Aim of the task:
Please turn the listing from the line with "You are a computer-use" to the line with "click(180, 707)" into a Markdown table with the columns No. and Text, one numbered row per line and no blank lines. Leave the pictures out.

Supplied material:
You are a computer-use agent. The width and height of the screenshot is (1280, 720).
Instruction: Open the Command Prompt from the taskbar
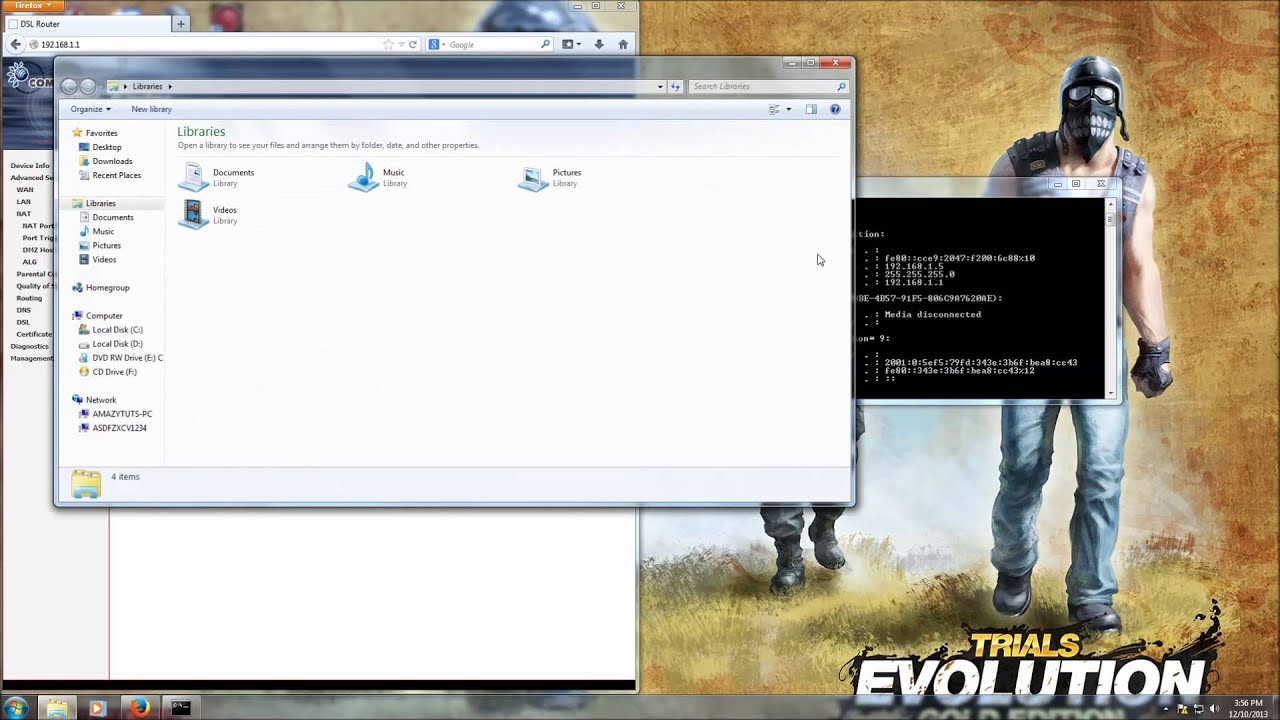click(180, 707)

--

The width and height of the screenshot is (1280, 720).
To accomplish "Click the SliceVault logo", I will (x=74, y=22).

Answer to this problem:
| No. | Text |
|---|---|
| 1 | You are a computer-use agent. The width and height of the screenshot is (1280, 720). |
| 2 | Instruction: Open the Command Prompt from the taskbar |
| 3 | click(180, 707) |